El cuarto intento dio resultado. A la llamada al timbre de la puerta siguió un inmediato ruido parecido al de una silla desplazándose por el suelo y una voz quejumbrosa anunciando:
– ¡Voy!
La abuela de Marta Jiménez Campos, Carmela, era una mujer enjuta, bajita y discreta. Vestía una bata que conoció tiempos mejores, algo deshilachada ya, y calzaba unas zapatillas tan viejas como grandes. Con el cabello blanquecino firmemente sujeto en un moño, su rostro daba la sensación de estar igualmente estirado a causa de él. Completaba sus rasgos más destacados con unas mejillas sonrosadas, el inmenso pecho, una buena circunferencia presidiendo su ecuador y unos ojos castigados pero limpios, orlados por una tristeza que, más que fluir de ellos, daba la sensación de estar pegada desde hacía tiempo a su retina. Se les quedó mirando con sensación de desconcierto.
– ¿Señora Carmela? -habló en primer lugar Julia.
– ¿En qué puedo servirles?
– Somos periodistas. Querríamos hablar con usted…
Creían que les pondría objeciones, que les diría que estaba cansada, que acababa de enterrar a su nieta hacía 24 horas, que…
Y en lugar de eso, como si fuera lo más normal y natural del mundo, lo que hizo fue apartarse y decir:
– Ah, bueno, sí. Pasen.
Julia y Gil se quedaron de una pieza.
Les precedió por el piso, pequeño, paredes llenas de marcas y raspaduras en la pintura, algunos cuadros baratos, un pasillo angosto con dos puertas a la derecha y una a la izquierda. La salita, con la cocina visible a través de otra puerta sin cerrar, tenía dos butaquitas de piel marrón, una mesa redonda con tres sillas y un televisor lleno de imágenes en la parte superior. Un aparador con fotografías encima de su repisa completaba la decoración.

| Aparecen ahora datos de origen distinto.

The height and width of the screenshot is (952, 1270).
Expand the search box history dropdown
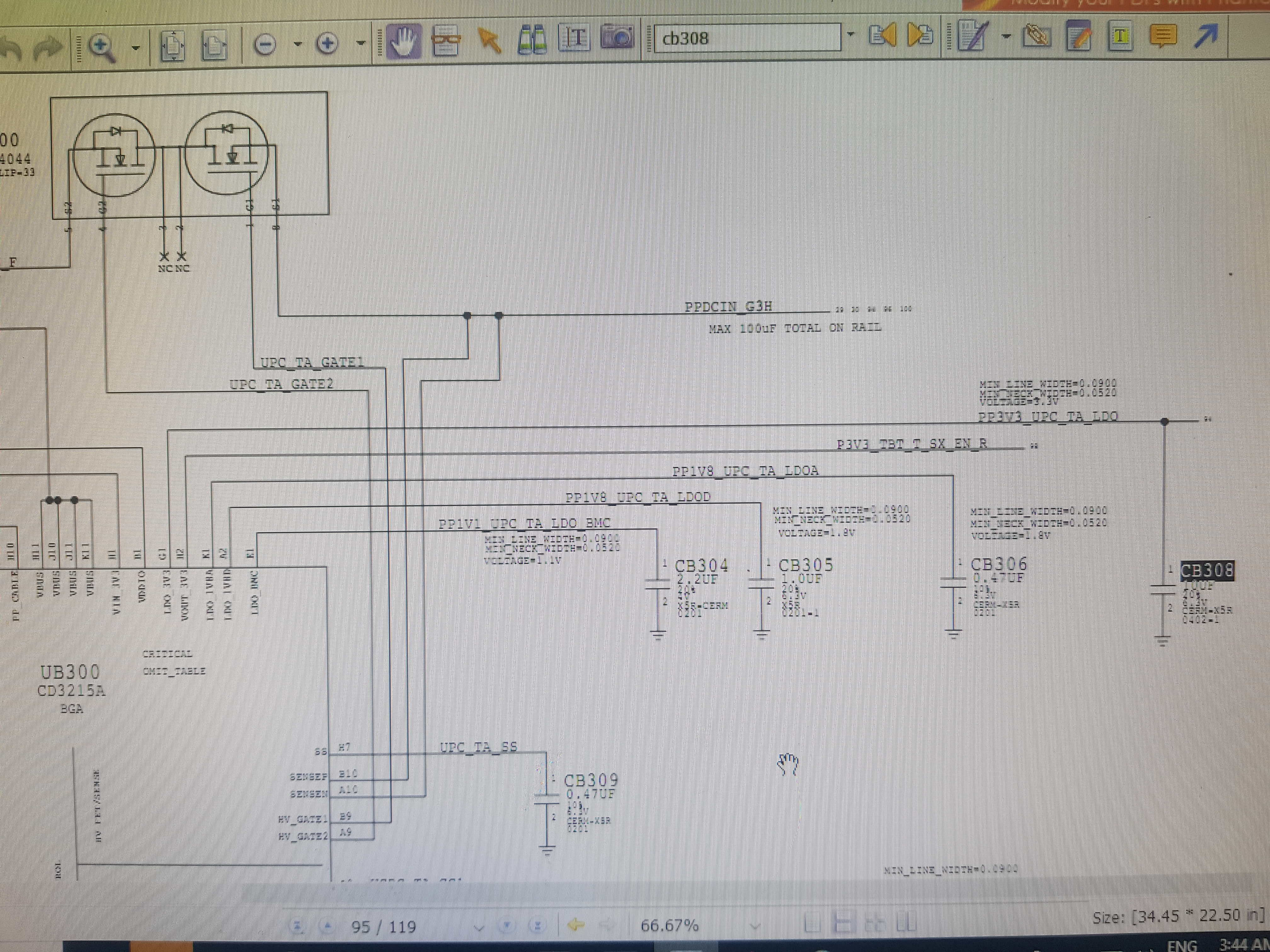[x=851, y=35]
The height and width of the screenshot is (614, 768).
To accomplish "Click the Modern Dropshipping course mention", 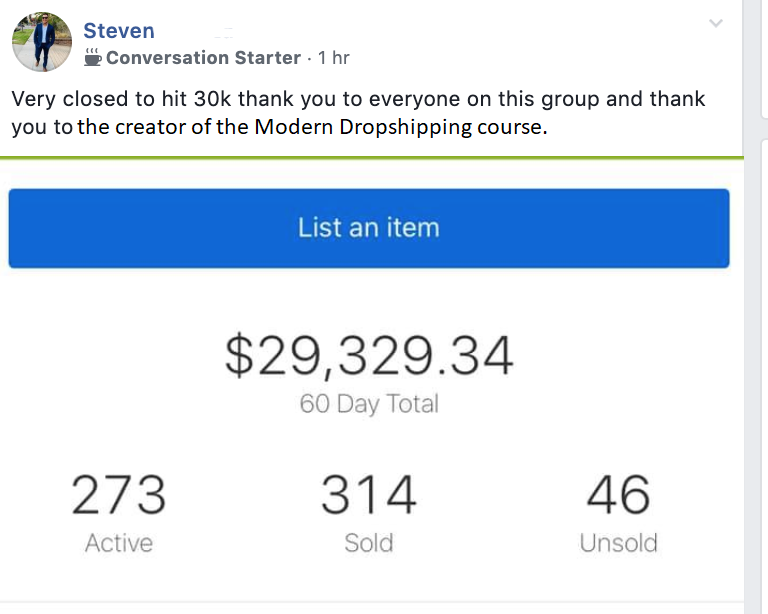I will pyautogui.click(x=398, y=127).
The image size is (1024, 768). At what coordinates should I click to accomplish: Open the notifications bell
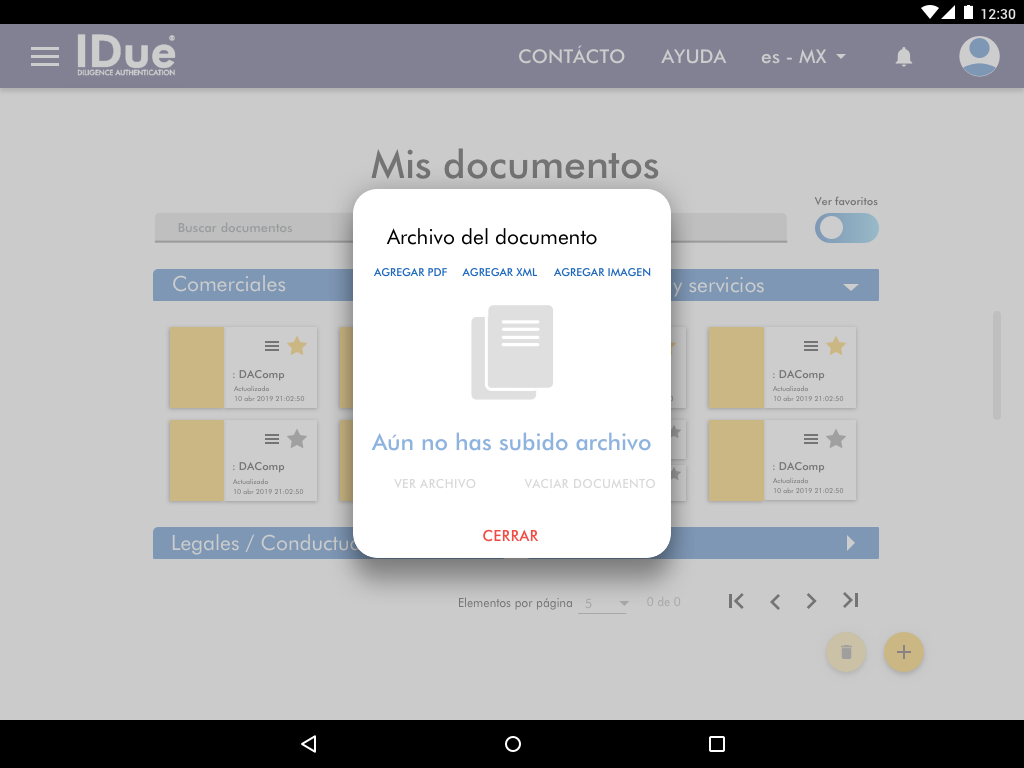point(903,57)
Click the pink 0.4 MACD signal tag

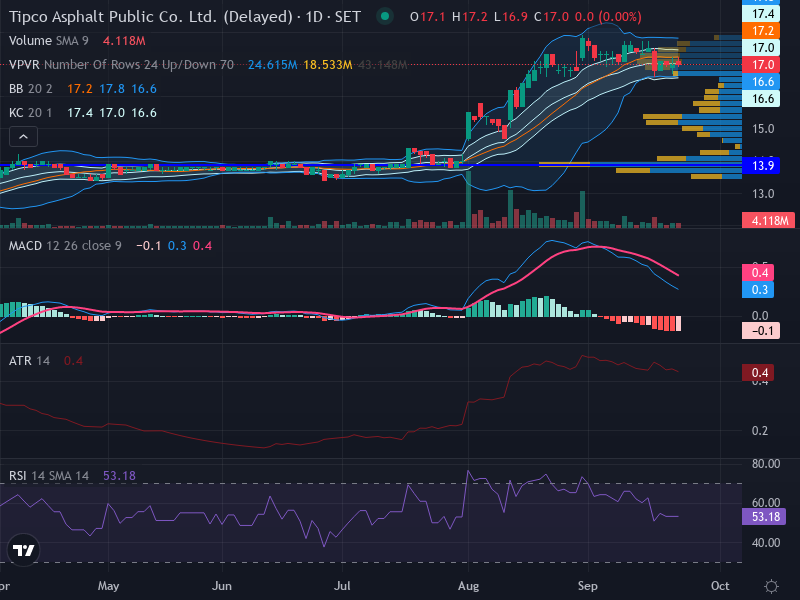[758, 272]
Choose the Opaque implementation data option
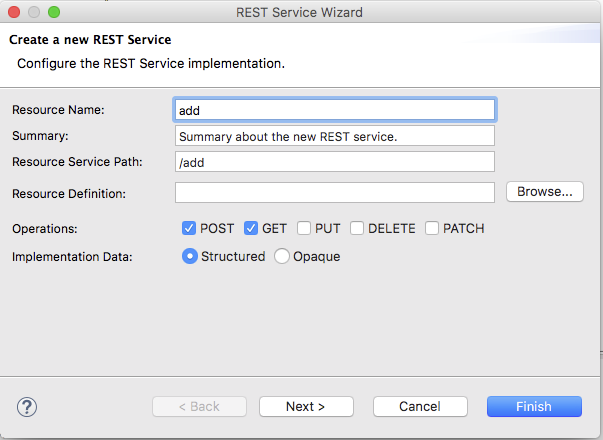Screen dimensions: 603x440 click(282, 256)
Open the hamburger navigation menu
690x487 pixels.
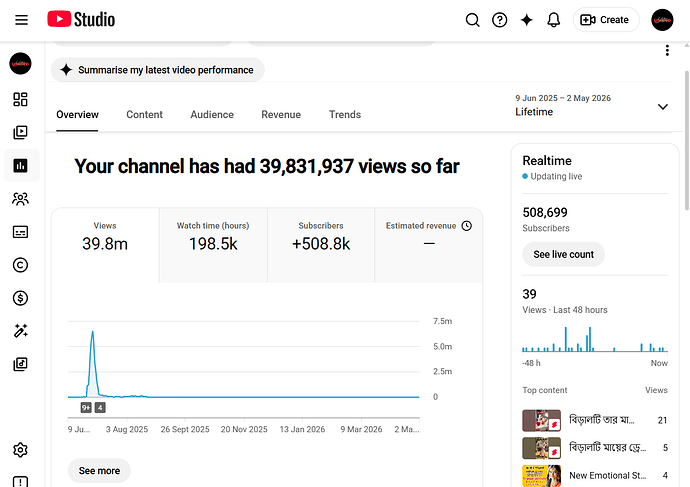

La ventana daba a un patio de luces en el que otras ventanas se abrían como ojos mirando la intimidad de cada cual.
La mujer se sentó en una de las sillas y volvió a mirarles con seriedad, incluso algo cohibida. Julia y Gil hicieron lo mismo en las otras dos. Se daban cuenta de la sencillez no ya del ambiente, sino de su interlocutora. Ella no dudaba de que tenía que responder sus preguntas, así de fácil. Eran periodistas. Su reparto social, tal vez incluso su escala de valores, no incluía el derecho al respeto por la memoria de su nieta o a la preservación de su intimidad. La señora Carmela no entendía de esas cosas. Era como cuando en televisión le enchufaban el micrófono a una testigo con rulos y bata en la puerta de su casa, y ella hablaba sin rodeos y sin tapujos, soltando lo que tenía en la cabeza. La dictadura de la información.
– No querríamos molestarla, señora -se excusó Julia.
– No, si tampoco es que pueda contarles mucho, ¿saben? -se excusó aún más la mujer.
– Imaginamos que le habrán hecho tantas preguntas…
– La policía -asintió-. Pero ustedes son los primeros periodistas.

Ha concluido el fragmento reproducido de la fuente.